Given task:
Copy out the lines of the material below, starting at the line containing "You are a computer-use agent. The width" and ending at the line containing "point(159,42)". Reproduce them unchanged, with nothing before or after.

━━━━━━

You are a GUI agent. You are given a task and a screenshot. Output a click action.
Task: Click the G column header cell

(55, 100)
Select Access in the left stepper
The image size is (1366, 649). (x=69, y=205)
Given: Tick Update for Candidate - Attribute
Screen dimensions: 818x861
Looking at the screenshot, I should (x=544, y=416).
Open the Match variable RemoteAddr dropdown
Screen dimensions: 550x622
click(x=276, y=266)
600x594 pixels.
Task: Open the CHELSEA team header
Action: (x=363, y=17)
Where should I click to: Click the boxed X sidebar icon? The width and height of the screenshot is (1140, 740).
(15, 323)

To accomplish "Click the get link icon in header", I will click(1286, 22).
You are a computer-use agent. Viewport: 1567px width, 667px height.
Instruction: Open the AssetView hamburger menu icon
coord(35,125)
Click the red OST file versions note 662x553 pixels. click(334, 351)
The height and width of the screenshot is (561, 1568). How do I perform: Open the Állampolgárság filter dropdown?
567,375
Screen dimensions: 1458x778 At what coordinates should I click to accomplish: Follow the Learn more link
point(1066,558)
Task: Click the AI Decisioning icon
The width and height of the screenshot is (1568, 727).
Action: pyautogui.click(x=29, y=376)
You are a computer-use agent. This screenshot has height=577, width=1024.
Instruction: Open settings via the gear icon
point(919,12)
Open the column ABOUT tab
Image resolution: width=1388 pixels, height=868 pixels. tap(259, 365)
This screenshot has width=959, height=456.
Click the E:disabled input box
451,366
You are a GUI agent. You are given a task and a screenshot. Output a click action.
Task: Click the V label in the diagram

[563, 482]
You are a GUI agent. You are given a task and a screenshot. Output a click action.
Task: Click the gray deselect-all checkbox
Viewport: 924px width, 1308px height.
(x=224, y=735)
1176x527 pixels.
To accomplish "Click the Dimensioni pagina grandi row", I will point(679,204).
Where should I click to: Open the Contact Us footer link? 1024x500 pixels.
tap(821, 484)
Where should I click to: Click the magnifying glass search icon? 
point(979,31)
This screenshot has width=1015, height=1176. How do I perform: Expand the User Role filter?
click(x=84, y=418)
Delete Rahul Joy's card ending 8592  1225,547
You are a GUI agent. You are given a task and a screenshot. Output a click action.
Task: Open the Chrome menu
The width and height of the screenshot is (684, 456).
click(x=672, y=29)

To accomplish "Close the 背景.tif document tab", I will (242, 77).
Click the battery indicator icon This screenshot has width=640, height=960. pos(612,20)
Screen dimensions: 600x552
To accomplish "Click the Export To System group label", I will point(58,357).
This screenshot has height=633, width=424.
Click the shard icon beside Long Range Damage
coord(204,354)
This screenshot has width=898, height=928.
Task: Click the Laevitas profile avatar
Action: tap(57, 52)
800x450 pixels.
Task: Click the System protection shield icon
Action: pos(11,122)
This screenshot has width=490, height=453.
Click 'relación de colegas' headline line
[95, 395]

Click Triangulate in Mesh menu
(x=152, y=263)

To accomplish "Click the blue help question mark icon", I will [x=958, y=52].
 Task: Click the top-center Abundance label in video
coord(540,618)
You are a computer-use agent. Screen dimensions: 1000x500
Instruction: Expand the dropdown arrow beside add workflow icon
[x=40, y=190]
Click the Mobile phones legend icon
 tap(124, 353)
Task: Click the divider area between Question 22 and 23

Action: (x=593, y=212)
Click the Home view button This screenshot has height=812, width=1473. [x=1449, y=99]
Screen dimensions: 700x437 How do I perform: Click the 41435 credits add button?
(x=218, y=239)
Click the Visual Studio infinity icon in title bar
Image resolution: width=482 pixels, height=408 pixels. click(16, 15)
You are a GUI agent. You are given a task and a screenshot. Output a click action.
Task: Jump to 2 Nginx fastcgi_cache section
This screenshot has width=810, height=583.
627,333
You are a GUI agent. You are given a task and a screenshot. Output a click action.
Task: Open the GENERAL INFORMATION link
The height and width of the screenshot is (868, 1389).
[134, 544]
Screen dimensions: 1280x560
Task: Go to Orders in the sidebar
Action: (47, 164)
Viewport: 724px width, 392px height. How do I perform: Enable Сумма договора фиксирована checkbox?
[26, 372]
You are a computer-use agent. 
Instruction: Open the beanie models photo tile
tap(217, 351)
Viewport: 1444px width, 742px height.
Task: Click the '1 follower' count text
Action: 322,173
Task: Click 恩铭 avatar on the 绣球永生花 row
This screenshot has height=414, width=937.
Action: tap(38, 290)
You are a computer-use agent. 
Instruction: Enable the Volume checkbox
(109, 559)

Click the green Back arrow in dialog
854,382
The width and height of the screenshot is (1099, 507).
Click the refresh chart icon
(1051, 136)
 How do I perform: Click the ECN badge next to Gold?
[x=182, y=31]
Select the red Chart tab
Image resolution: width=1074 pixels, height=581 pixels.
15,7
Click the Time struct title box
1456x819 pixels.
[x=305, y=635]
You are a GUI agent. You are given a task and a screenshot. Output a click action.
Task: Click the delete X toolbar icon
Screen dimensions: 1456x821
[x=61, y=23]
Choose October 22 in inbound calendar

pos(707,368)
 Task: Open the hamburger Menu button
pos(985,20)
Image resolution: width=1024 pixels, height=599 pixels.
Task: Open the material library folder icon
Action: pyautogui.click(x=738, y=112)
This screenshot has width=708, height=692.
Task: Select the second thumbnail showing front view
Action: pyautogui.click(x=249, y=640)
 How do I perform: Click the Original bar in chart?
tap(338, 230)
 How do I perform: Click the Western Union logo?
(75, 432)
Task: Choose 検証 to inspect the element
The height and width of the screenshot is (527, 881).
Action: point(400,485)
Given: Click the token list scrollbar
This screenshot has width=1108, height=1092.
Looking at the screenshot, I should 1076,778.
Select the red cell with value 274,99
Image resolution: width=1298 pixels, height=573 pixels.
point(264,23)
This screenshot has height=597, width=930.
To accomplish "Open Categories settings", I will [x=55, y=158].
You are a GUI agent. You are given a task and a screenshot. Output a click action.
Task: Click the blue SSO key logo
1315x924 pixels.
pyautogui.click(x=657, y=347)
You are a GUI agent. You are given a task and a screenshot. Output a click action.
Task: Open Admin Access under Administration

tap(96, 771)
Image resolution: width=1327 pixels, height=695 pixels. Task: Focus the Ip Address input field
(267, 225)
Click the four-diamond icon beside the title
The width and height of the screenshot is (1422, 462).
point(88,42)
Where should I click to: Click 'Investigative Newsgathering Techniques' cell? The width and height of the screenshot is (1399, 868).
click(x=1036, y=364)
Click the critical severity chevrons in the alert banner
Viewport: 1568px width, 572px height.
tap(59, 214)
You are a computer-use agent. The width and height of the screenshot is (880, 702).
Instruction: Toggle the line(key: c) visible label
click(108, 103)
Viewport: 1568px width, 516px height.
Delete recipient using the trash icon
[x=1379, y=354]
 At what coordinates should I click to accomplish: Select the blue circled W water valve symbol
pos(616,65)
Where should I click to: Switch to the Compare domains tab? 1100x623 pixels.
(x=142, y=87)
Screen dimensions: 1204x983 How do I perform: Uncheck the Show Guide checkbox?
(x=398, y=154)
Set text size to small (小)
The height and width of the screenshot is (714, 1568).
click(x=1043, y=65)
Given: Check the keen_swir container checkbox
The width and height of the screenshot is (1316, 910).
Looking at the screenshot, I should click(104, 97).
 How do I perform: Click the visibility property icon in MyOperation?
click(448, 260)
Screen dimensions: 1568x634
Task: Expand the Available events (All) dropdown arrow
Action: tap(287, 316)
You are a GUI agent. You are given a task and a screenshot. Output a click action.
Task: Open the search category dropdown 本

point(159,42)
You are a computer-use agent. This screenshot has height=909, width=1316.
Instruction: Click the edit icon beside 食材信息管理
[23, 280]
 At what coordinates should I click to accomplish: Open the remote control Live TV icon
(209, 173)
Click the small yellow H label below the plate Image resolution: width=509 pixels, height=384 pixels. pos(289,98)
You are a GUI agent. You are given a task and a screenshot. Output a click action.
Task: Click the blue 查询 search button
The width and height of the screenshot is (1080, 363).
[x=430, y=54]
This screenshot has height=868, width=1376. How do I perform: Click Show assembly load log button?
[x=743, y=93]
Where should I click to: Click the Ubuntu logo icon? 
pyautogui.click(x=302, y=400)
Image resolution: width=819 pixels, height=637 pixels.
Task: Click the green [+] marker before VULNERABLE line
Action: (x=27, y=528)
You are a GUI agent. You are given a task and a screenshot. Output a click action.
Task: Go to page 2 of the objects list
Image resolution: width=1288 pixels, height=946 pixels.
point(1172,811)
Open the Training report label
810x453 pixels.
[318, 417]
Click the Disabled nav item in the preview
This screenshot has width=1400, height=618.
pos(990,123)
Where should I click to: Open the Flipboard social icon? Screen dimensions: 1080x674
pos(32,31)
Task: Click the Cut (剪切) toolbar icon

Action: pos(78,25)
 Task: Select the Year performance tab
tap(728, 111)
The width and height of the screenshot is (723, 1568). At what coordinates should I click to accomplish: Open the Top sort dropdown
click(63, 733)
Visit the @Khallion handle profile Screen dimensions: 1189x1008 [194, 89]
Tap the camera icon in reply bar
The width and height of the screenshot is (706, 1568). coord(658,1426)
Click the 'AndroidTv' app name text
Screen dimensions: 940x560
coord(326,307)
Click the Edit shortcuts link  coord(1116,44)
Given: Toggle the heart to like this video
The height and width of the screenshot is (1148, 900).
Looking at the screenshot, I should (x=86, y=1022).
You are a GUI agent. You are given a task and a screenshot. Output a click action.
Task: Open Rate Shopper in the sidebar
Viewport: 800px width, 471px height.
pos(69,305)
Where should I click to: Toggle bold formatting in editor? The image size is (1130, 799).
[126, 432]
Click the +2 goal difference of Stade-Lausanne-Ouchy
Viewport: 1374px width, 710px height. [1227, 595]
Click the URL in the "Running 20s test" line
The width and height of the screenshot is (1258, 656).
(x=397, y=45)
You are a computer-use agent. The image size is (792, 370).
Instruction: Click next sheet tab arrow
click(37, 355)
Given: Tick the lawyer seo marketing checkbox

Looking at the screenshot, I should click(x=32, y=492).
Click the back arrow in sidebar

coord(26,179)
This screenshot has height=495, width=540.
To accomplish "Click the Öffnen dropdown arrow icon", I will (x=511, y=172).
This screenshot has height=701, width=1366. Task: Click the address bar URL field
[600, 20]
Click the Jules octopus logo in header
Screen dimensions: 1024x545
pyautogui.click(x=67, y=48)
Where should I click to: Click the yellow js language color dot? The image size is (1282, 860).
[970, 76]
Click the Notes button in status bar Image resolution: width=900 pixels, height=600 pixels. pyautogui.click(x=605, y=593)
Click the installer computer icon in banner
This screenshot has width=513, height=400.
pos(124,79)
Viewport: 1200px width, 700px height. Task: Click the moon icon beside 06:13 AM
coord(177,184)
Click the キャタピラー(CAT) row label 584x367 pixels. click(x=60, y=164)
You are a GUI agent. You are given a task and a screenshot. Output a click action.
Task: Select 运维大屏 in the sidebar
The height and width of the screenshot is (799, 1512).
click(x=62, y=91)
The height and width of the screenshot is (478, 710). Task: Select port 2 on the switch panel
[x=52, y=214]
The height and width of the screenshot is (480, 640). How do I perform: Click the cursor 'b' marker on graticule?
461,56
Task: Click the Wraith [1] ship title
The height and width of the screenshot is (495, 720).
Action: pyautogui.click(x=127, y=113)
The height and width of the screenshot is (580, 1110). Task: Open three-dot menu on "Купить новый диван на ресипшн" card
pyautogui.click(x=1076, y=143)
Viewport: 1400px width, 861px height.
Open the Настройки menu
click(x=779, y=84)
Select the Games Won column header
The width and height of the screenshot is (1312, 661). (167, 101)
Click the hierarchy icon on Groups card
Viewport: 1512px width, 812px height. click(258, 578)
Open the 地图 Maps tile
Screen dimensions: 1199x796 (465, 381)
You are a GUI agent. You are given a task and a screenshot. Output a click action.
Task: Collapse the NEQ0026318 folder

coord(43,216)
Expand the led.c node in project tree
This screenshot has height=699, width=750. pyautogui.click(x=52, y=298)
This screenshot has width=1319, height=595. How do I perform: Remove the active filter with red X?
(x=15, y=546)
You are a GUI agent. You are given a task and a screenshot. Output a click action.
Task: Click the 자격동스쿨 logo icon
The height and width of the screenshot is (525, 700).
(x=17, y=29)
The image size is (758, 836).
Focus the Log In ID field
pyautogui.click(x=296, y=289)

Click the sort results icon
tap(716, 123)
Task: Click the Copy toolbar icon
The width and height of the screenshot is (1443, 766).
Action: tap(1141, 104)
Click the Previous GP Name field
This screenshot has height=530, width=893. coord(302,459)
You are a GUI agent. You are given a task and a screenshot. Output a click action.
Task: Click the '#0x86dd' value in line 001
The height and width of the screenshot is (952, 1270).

━━━━━━

Exercise response:
You are a computer-use agent. The width and height of the screenshot is (880, 702).
Instruction: Toggle the line(key: c) visible label
click(108, 103)
Viewport: 1568px width, 516px height.
Delete recipient using the trash icon
[x=1379, y=354]
 At what coordinates should I click to accomplish: Select the blue circled W water valve symbol
pos(616,65)
Where should I click to: Switch to the Compare domains tab? 1100x623 pixels.
(x=142, y=87)
Screen dimensions: 1204x983 How do I perform: Uncheck the Show Guide checkbox?
(x=398, y=154)
Set text size to small (小)
The height and width of the screenshot is (714, 1568).
click(x=1043, y=65)
Given: Check the keen_swir container checkbox
The width and height of the screenshot is (1316, 910).
Looking at the screenshot, I should click(104, 97).
 How do I perform: Click the visibility property icon in MyOperation?
click(448, 260)
Screen dimensions: 1568x634
Task: Expand the Available events (All) dropdown arrow
Action: tap(287, 316)
You are a GUI agent. You are given a task and a screenshot. Output a click action.
Task: Open the search category dropdown 本

point(159,42)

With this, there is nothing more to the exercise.